Esse sistema de reexame não é novo e foi introduzido na ordem jurídica brasileira pela Lei Federal n. 7347/85, sendo reproduzido em várias leis orgânicas estaduais do Ministério Público, como na Lei Complementar Estadual n. 11, de 18 de janeiro de 1996, do Estado da Bahia.
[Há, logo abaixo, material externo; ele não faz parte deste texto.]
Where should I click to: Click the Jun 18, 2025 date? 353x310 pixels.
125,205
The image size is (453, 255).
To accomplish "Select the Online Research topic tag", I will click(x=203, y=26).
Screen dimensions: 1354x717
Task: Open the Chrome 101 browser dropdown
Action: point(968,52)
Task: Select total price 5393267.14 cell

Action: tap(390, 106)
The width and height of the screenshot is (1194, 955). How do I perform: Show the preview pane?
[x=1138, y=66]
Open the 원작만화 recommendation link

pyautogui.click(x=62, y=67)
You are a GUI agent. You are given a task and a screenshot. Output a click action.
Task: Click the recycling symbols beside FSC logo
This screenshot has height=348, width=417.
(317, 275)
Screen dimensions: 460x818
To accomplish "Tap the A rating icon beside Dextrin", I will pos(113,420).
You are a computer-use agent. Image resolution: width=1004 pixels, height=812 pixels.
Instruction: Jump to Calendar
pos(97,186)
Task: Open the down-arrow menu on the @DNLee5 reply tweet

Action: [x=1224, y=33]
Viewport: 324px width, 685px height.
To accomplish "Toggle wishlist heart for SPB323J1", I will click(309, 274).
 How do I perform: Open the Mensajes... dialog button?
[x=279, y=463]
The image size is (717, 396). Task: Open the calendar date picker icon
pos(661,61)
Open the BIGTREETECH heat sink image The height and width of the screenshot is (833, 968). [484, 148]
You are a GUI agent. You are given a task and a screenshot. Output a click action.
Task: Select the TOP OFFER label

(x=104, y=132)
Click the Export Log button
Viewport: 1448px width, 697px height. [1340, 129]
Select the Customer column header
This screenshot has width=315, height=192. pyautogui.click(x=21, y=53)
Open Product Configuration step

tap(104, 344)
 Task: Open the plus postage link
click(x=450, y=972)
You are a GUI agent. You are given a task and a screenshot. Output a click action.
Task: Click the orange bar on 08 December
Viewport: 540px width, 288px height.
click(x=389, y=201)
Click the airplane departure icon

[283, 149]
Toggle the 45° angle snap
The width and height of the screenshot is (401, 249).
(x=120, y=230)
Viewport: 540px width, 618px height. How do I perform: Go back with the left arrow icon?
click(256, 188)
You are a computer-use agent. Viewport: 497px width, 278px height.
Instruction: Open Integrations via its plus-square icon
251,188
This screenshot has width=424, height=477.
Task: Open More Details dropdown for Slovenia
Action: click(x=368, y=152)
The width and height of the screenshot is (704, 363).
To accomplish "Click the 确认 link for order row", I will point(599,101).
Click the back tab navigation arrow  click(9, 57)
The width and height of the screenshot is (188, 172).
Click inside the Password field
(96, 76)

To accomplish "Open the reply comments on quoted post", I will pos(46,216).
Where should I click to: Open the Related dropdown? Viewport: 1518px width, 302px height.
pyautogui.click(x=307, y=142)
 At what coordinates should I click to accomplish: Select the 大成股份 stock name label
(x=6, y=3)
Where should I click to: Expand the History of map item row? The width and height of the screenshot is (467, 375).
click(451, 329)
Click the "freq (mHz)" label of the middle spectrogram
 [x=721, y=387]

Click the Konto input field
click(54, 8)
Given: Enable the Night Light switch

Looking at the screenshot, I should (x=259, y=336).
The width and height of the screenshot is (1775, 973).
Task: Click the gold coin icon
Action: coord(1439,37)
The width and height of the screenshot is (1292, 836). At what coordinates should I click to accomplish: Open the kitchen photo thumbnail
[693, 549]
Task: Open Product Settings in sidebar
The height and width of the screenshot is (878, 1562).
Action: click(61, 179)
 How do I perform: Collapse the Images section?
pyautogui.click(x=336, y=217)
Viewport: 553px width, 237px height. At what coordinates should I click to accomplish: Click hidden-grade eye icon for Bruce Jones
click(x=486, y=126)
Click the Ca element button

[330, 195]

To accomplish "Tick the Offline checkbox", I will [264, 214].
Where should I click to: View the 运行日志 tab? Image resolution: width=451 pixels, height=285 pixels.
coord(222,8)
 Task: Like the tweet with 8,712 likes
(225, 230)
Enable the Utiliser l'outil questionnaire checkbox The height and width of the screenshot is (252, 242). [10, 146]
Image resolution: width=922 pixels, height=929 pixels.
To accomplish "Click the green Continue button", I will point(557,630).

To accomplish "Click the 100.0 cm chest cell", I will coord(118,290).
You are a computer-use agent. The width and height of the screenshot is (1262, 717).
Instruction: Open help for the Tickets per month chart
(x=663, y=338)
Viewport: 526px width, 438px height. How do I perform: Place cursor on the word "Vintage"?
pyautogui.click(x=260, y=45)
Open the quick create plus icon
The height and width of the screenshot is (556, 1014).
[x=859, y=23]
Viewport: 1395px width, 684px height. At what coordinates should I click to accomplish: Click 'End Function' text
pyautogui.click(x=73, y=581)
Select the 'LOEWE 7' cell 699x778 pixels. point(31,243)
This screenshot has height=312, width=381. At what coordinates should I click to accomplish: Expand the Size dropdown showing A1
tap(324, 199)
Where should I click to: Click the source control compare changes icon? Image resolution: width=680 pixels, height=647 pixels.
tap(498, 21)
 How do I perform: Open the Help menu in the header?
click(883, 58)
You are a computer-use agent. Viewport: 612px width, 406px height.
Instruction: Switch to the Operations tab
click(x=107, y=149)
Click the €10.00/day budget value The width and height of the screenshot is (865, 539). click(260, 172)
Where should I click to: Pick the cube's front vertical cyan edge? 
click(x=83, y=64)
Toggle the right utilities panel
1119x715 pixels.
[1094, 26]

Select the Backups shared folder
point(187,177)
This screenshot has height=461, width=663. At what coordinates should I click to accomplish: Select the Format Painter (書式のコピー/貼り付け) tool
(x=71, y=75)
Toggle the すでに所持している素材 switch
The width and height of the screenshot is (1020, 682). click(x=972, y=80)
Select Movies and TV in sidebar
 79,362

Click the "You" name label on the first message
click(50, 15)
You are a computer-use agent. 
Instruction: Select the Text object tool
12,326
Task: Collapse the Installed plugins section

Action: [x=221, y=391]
FÁBIO MEDINA OSÓRIO é favorável a essa forma de controle hierárquico pelo órgão colegiado superior do Parquet (in O consensus na transação pena e suspensão condicional do processo penal: observações sobre a lei n. 9099, de 26-09-95), mas não deixa de sugerir a possibilidade de impetração de habeas corpus contra resolução arbitrária do Conselho ou ato ilegal do Procurador-Geral, no caso de se inviabilizar injustificadamente o acordo.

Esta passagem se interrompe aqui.